__SELECTED PASSAGE__:
>>>>

Postby vasu raya » 01 Apr 2017 21:46

Something relevant,

https://en.wikipedia.org/wiki/Pumped-storage_hydroelectricity

Image

Pumped-storage hydroelectricity (PSH), or pumped hydroelectric energy storage (PHES), is a type of hydroelectric energy storage used by electric power systems for load balancing. The method stores energy in the form of gravitational potential energy of water, pumped from a lower elevation reservoir to a higher elevation. Low-cost surplus off-peak electric power is typically used to run the pumps. During periods of high electrical demand, the stored water is released through turbines to produce electric power. Although the losses of the pumping process makes the plant a net consumer of energy overall, the system increases revenue by selling more electricity during periods of peak demand, when electricity prices are highest.

<<<<

__MATERIAL__:
>>>>

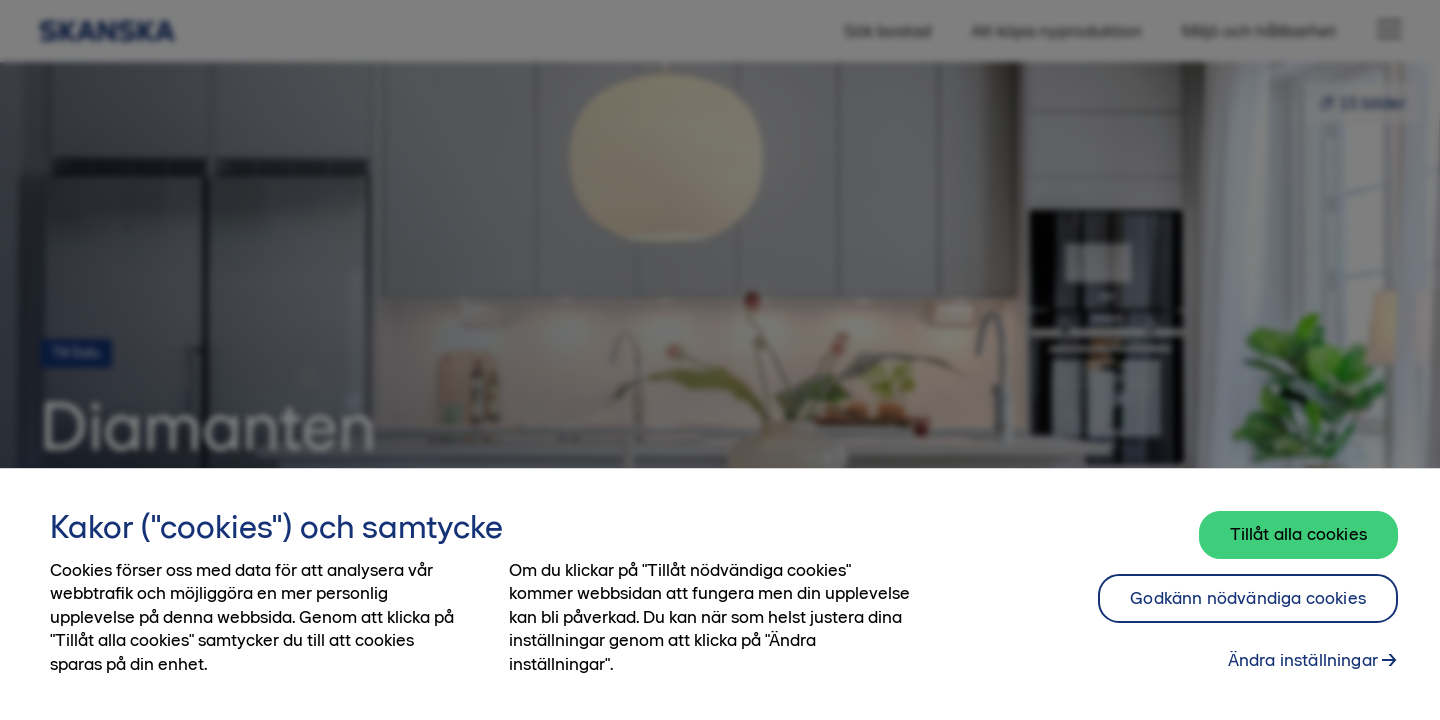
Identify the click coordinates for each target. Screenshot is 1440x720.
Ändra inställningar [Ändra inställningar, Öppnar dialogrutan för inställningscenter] (1303, 660)
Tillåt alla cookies (1298, 534)
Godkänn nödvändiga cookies (1248, 598)
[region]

<<<<

__PROBLEMS AND TASKS__:
1. Duplicate the pumped-storage passage, starting with "Postby vasu raya" and going on through "prices are highest.".
2. According to the pumped-storage passage, what is typically used to run the pumps?
3. Does the pumped-storage passage agree with each statement? Answer yes or no and quote the deciding words.
(a) The method stores energy as the gravitational potential energy of water.
(b) Overall, a pumped-storage plant produces more energy than it consumes.
(c) The stored water is released through turbines when electrical demand is low.
The listing isn't needed for any of this.

__ANSWERS PROVIDED__:
1.
Postby vasu raya » 01 Apr 2017 21:46

Something relevant,

https://en.wikipedia.org/wiki/Pumped-storage_hydroelectricity

Image

Pumped-storage hydroelectricity (PSH), or pumped hydroelectric energy storage (PHES), is a type of hydroelectric energy storage used by electric power systems for load balancing. The method stores energy in the form of gravitational potential energy of water, pumped from a lower elevation reservoir to a higher elevation. Low-cost surplus off-peak electric power is typically used to run the pumps. During periods of high electrical demand, the stored water is released through turbines to produce electric power. Although the losses of the pumping process makes the plant a net consumer of energy overall, the system increases revenue by selling more electricity during periods of peak demand, when electricity prices are highest.

2. Low-cost surplus off-peak electric power.

3.
(a) Yes: "The method stores energy in the form of gravitational potential energy of water"
(b) No: "the losses of the pumping process makes the plant a net consumer of energy overall"
(c) No: "During periods of high electrical demand, the stored water is released through turbines to produce electric power."